Zira maddeten ilerleyip zenginleşen insanoğlu manevi sıkıntılar, stresler, zulümler, zalimce uygulamalar, kaos ve  buhranlar içerisinde büyük sancılar çekiyor. Bu gayr-i insani muameleleri hazmetmeyen beşerin nasıl kustuğunu terör olayları, iç çekişmeler ve savaşlar ve dünyanın hal-i hazır keşmekeş durumu göstermektedir. Ortadaki bu vahşet, dehşet  ve sefalet tablosu ister istemez bir fıtrat kanunu olarak insanlık âlemini huzur ve saadeti bulmak için ortak noktada buluşmaya, beraberce çözüm bulma arayışlarına sevk edecektir. İşte bu arayışlar da beşeri sukut ettiği en vahşi, en alçak, içine düştüğü bir türlü çıkamadığı gayri ahlaki  dereceden kurtaracak, yeryüzünü her türlü pisliklerden, rezaletlerden temizleyecek ve bütün insanların barış, adalet, eşitlik  ve kardeşlik içerisinde yaşamasını sağlayacak hakikatleri barındıran “hakaik-i İslâmiyeye” yani  “her iki dünya saadetinin” ana kaynağı olan İslâmiyet’in temel prensiplerine ulaştıracaktır.

Böylece, İslam hakikatleri ile bezenecek insanoğlunda dahi hayır ve fazilet galip olacak. Yaratılışın hakiki maksadı konunun başında temas ettiğimiz gibi insanoğlu için de tahakkuk edecektir. Diğer varlıklar gibi o da “tekamül kanunu” gereği yaratılış gayesini böylece bulacak ve kemal noktasına ulaşacaktır.

Peki bu bahsettiğimiz kemal insanlar için nasıl olacaktır diye sorulan bir soruya bence en önemli cevabı Hz. Peygamberimiz vermiştir. Evet O kemal noktasına ulaşılacağına dair  müjdeyi girişte bahsettiğim ifadelerle birlikte  birçok hadislerinde ifade etmiştir.

Avrupa ülkelerinde İslamiyet’in her geçen gün yayılması, peygamberimizin Hıristiyanlar hakkındaki müjdesini doğruluyor.

Hz.
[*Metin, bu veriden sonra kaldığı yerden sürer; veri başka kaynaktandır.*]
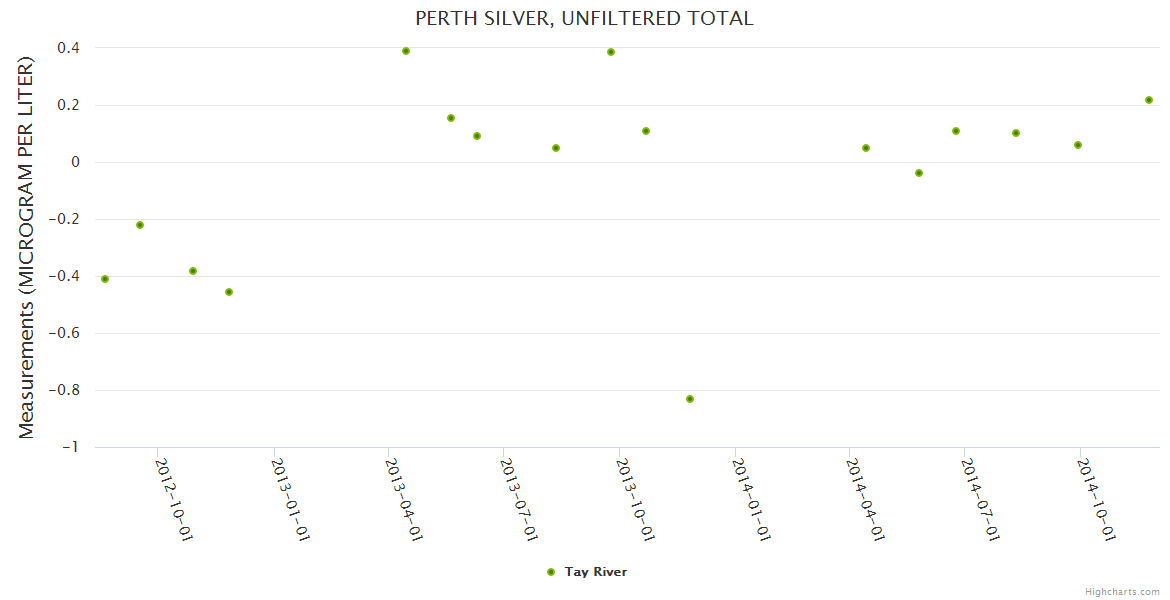The height and width of the screenshot is (600, 1170).
Task: Click the data point just after 2014-04-01
Action: pos(866,148)
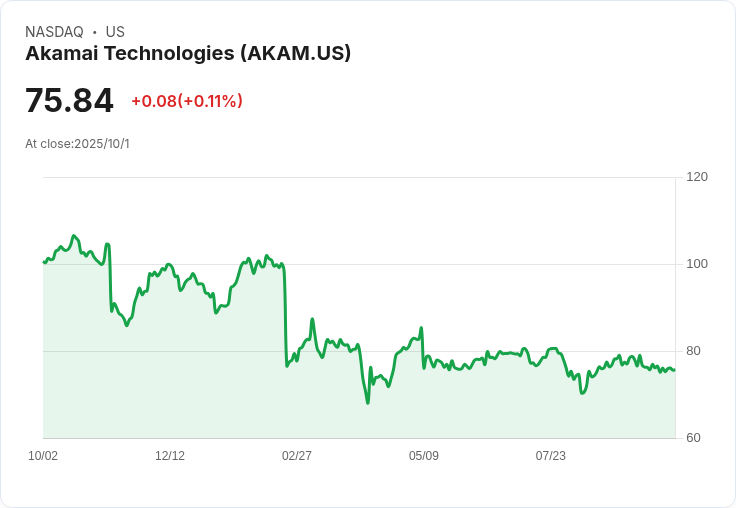
Task: Click the 80 y-axis label
Action: pyautogui.click(x=694, y=351)
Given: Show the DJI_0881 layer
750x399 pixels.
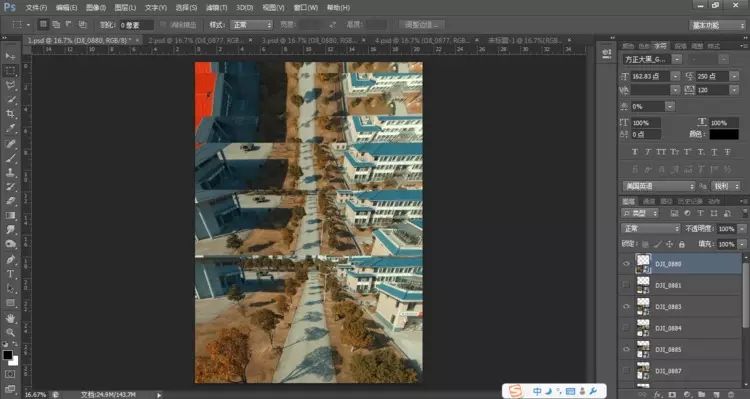Looking at the screenshot, I should [626, 285].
Peygamber (sav) bir hadis-i şerifte: Nasraniyet (Hıristiyanlık) ya tamamen yok olacak ya da hurafelerden, tahrifattan arınıp safileşecek ve İslâmiyet’e yaklaşacaktır (veya dahil olacaktır),  diye haber veriyor.

Sonuçta kemal noktasına ulaşarak “eşref-i mahlukat” olduğunu ispat edecek insanoğlunun yaratılış gayesi de böylece tahakkuk etmiş ve va’di ilahi yani “eşref-i mahlukat- en şerefli varlık” olma vasfı da yerine gelmiş olacaktır.